Irreverent in an offensive and unnecessarily grotesque manner. A wholly reprehensible diatribe against motherhood and the sacred journey of becoming and unbecoming. The writing style and perspective itself is indicative of vast potential, yet the story turns into the depths of certifiable postpartum disorder(s) and makes a vile home. Absolutely repulsed and disappointed in where this should have gone, yet arrived in nightmare instead. Worse yet- it’s not only unsettling in the most obvious and metaphorically lacking ways, but ironically anti-feminist. Whomever reviewed in relation to Kafka owes Franz an apology. The only likable character was “the boy” who will surely endure eons of therapy.
L**N
Nice read
I started reading this and got through the first part but lost interest… decided to try again but this time following along with the audiobook and that made the read much easier and way faster. I enjoyed all the topics that were touched on. Motherhood and how it can consume you until thats literally all that you are. Mother’s can be forced to leave behind their passions and dreams. It also touched on Husbands/fathers lack of participation in raising children. It also touches on having to deal with the husband/father being the breadwinner which is why they are not able to participate much.. it touches on isolation, lack of friends, feelings of “wasted” time, “wasted” youth.Anyway, I thought it was a good book. Im not much of an artsy person, but you dont need to be when reading this book.. only at the VERY end, which if i didnt have the audiobook, I probably would have skipped. Like others mentioned towards the end, it is hard to tell what was real and what was not..Im not a mother and do not want kids and the majority of this book has definitely validated that decision. However, although im not a mother, I still was able to understand the struggles and to feel the place that our main character was coming from.

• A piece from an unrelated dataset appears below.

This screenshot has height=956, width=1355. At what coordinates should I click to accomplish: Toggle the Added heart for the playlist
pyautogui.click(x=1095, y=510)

I was so exhausted for her reading this lol.Anyone who minimizes or dismisses mothers and motherhood and anyone who doesn’t appreciate them enough should read this book.
T**Y
Base Meandering
It’s too early in the year to have read such a mediocre book. Surprise! It’s an allegory for a white yuppie artist mother who want to “be heard”. Aren’t white yuppie moms the only moms who are heard? Don’t they already dominate the media landscape? Perhaps clocking in as a close second to stoic white men who call it as they see it (something the generic husband character in this novel excels at), white women already dominate feminism. We don’t need any more of this. This is a poorly written, trope filled mess with wholly empty characters. Reviews called this book “weird”, which I guess is true if you spend the majority of your time watching comedies on ABC, you vanilla Starbucks cup of a human. Others referred to this book as “kafkaesque”, which I guess is true if the closet you ever came to reading Kafka was to lie to your wine drinking book club about having read Kafka and then proceed to talk about last nights episode of Dancing with the Stars. I honestly don’t understand how this below base meandering was even published. I’m not even convinced it would have made a decent short story, let alone the novel it was allowed to be. Carmen Maria Machado (who is a competent author) provides a blurb for this and was the sole reason why I read it, but I now know a blurb can’t carry a novel. Seriously, stop saying this book is “weird”, it is terrestrial and surface as all get out.